• **WORK TASK**
The answer must be every line of the records below that contains the word "each".
[[ MATERIAL FOR THIS EXERCISE, beginning ]]
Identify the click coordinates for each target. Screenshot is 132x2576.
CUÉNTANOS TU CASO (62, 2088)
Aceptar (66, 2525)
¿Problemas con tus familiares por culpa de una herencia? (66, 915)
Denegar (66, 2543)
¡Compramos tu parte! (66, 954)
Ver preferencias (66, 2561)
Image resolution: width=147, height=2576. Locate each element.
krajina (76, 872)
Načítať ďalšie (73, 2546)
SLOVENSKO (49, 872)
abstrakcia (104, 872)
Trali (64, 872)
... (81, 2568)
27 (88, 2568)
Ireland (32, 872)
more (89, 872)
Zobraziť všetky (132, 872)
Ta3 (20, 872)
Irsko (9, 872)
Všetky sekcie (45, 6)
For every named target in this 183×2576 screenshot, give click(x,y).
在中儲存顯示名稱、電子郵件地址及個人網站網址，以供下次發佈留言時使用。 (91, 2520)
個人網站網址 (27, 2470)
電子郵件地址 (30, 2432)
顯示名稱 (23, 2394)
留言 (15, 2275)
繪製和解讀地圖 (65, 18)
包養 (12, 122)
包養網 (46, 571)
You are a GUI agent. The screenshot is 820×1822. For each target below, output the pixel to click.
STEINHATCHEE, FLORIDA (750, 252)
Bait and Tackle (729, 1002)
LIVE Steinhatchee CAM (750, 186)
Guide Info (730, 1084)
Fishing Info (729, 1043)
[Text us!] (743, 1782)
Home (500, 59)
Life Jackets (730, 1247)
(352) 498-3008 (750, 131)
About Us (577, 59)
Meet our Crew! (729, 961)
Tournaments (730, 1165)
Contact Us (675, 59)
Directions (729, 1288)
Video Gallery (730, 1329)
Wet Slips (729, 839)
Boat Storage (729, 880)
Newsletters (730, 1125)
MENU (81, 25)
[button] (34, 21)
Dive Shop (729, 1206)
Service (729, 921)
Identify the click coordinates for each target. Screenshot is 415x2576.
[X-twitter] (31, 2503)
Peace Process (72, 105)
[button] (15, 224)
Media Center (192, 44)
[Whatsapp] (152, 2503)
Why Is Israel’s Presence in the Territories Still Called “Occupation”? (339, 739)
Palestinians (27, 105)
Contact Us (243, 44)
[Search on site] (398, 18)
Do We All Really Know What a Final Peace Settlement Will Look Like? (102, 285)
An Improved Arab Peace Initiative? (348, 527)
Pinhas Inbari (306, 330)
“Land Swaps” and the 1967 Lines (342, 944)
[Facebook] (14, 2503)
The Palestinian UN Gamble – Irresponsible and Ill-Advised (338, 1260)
[[ MATERIAL FOR THIS EXERCISE, end ]]
• **RESPONSE BELOW**
Identify the click coordinates for each target. Screenshot is 132x2576.
Image resolution: width=147, height=2576. Locate each element.
You are a GUI agent. The screenshot is 820×1822. For each target below, output the pixel to click.
Identify the click coordinates for each target. Screenshot is 415x2576.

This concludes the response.